A casa de Maria José é limpa e bem cuidada, com antena parabólica. As paredes estão pintadas, a sala tem sofá e cadeira. As divisórias internas são paredes - e não panos coloridos ou tapumes. Na casa de Antônio Ferreira, as visitas são recebidas com bolacha e café quente e o conforto é semelhante. Esse padrão é compatível com o Bolsa-Família? Tecnicamente, uma coisa não tem a ver com a outra, explica uma técnica do Ministério do Desenvolvimento Econômico e Social, que administra o Bolsa-Família, ouvida pelo Estado sem ser informada dos laços de parentesco de Maria José e Antônio Ferreira. "O que importa é a renda. Uma família está qualificada desde que tenha uma renda per capita inferior a R$ 120. Se ganhar mais do que isso, está fora. Se ganha menos, pode receber."

O Bolsa-Família provoca constrangimento em Caetés. A prefeitura até tenta esconder de jornalistas que parentes do presidente da República fazem parte do programa. A verdade é que eles não têm nada a ver com uma confusão ocorrida na cidade, quando um funcionário furtou a senha de 18 cartões e embolsou o dinheiro. Foi demitido depois de produzir um escândalo - de R$ 900.

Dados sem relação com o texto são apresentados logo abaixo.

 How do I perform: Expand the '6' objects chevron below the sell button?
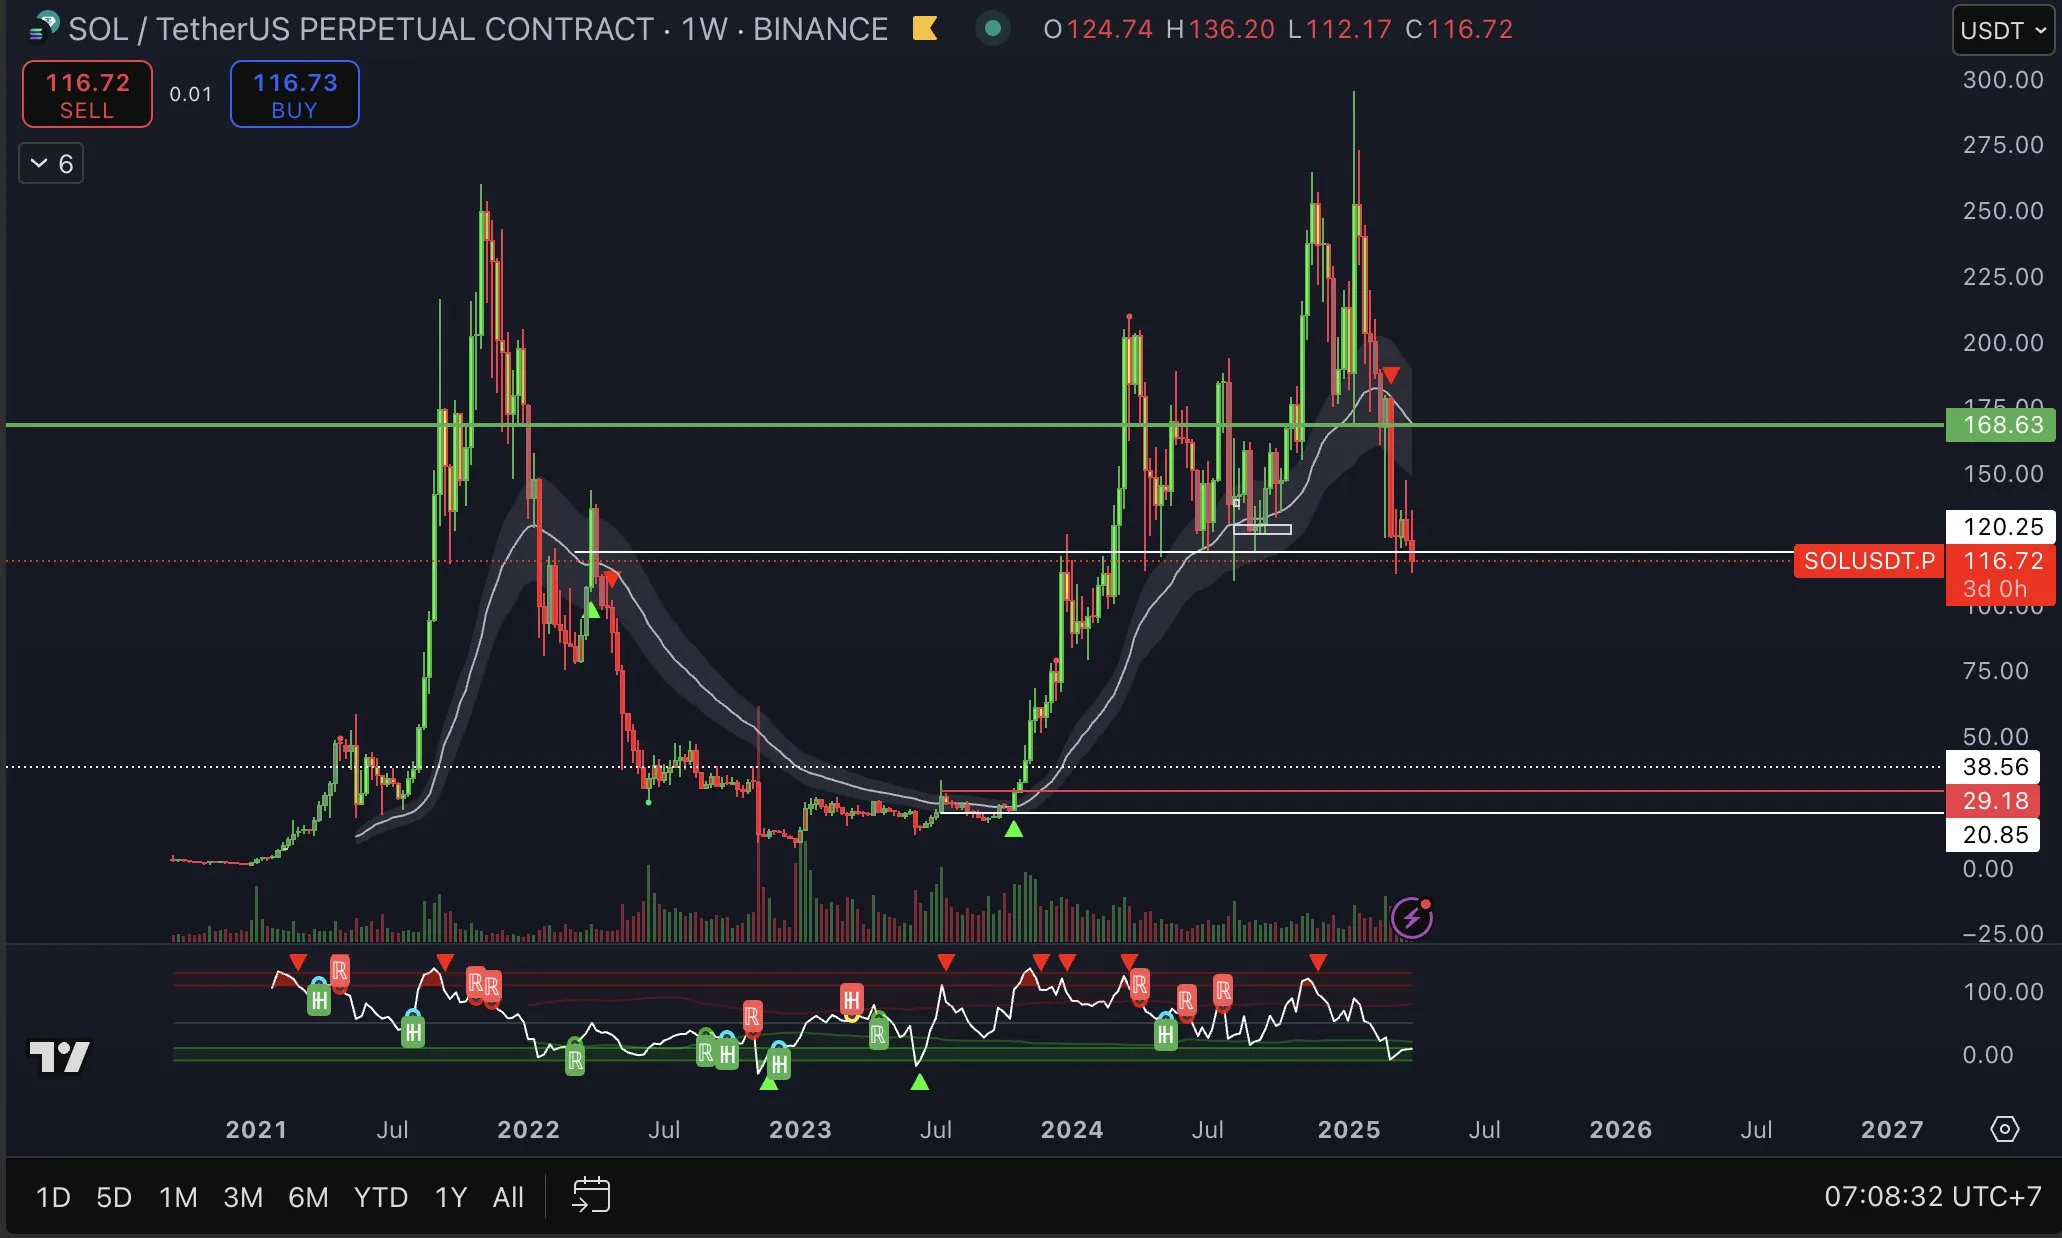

Em Caetés, o dinheiro tem outro valor. Num restaurante que vende baterias de automóvel, chapéu e bota de vaqueiro, mata-se a fome com R$ 4. Faz-se uma feira de família com R$ 30. Caetés não tem edifícios, a avenida principal é interrompida por vários canteiros de obras. Para os padrões do agreste pernambucano, o comércio é considerado de boa qualidade, com variedade razoável de mercadorias e marcas. Carros de boi andam pela zona rural e jegues caminham pela cidade. O nível de violência é tão reduzido que ninguém tranca a porta de casa durante o dia. Um vereador se elege com menos de 500 votos e recentemente, quando os políticos locais foram submetidos a um teste de língua portuguesa, boa parte teve de abandonar a carreira porque não lia nem escrevia direito. José Luiz de Lima Sampaio, o prefeito, está no terceiro mandato. Seu pai ocupou o mesmo cargo duas vezes. Engenheiro, José Luiz deve sua carreira a uma façanha: antes de entrar na política, administrou a eletrificação da área. Ganhou o apelido de Zé da Luz e um eleitorado eterno.

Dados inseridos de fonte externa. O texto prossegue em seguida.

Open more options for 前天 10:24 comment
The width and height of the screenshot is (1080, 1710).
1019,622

No pleito de 2002, todos os candidatos majoritários apoiados por Lula venceram na cidade. Em 2006, a situação é tão favorável ao presidente que Geraldo Alckmin não tem sequer palanque para pedir votos. Lula não apareceu em Caetés desde a posse, mas mesmo ao longe é uma presença constante. Um posto de saúde leva o nome de "Tia Lindu", como era conhecida a mãe do presidente. Graças a investimentos federais, arrancados por dois ministros pernambucanos, Humberto Costa, da Saúde, e Eduardo Campos, de Ciência e Tecnologia, que competiam para levar verbas para a terra de Lula, o hospital municipal ficou tão bem equipado que doentes vêm de centros maiores para fazer exames. Em Caetés ainda foi erguida uma fábrica de biodiesel, promessa de mercado para pequenos agricultores. A frota escolar de crianças da zona rural cresceu 50%. Em Garanhuns, a menos de 20 quilômetros, está sendo construída uma faculdade federal. "Para o pobre, nunca teve alguém como Lula," diz o primo presidencial José Florêncio Filho, caminhoneiro aposentado, ex-vereador e ex-vice-prefeito de Caetés.